Stored items:

========================

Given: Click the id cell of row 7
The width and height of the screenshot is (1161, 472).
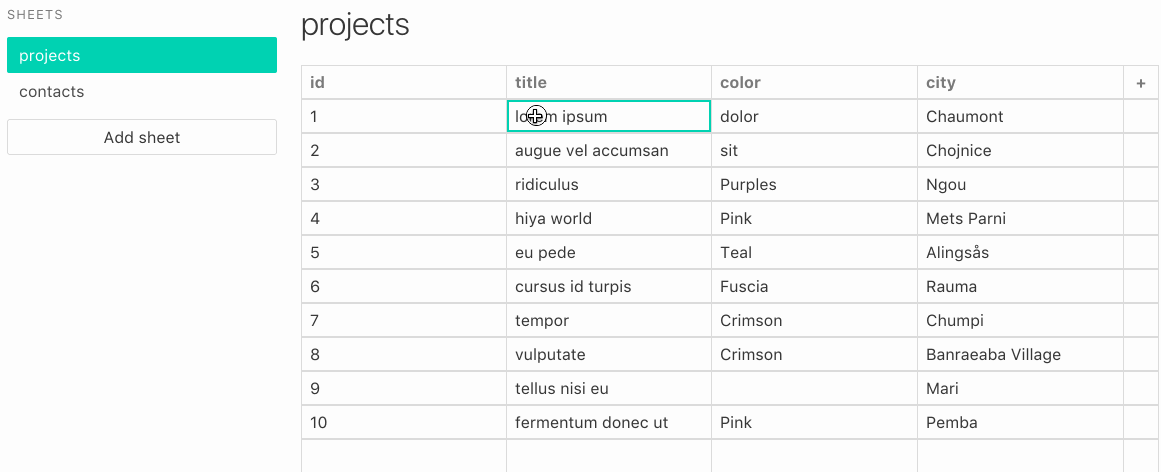Looking at the screenshot, I should [x=403, y=321].
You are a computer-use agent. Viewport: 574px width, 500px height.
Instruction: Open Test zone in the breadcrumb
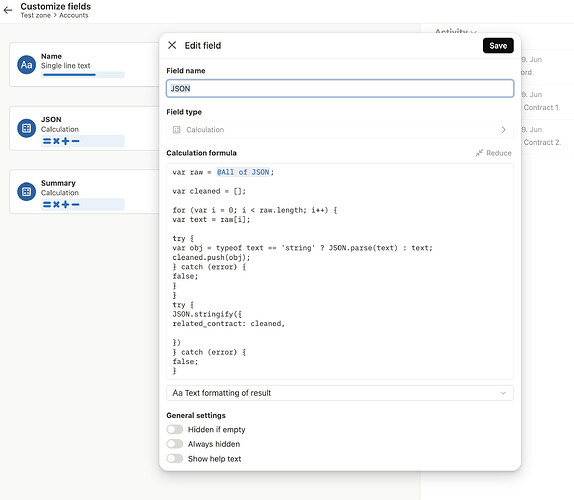(35, 15)
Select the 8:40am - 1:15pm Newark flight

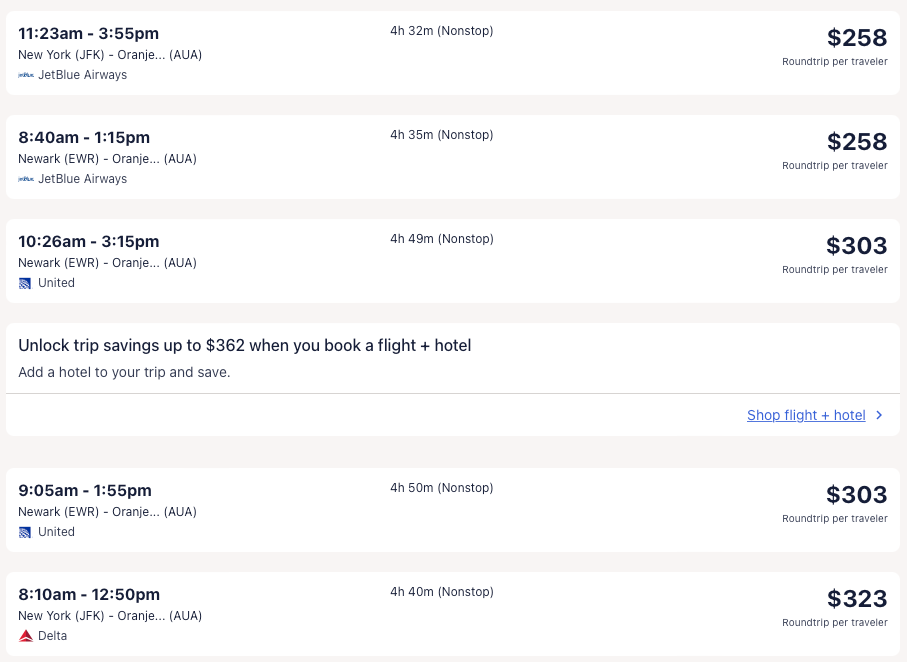84,138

========================

Task to complete →
With the pictures left out, transcribe exactly the lines from the line holding "Instruction: Open Test zone in the breadcrumb" through the closing line of the entries.

Answer area →
Instruction: Open Test zone in the breadcrumb
(35, 15)
Select the 8:40am - 1:15pm Newark flight

84,138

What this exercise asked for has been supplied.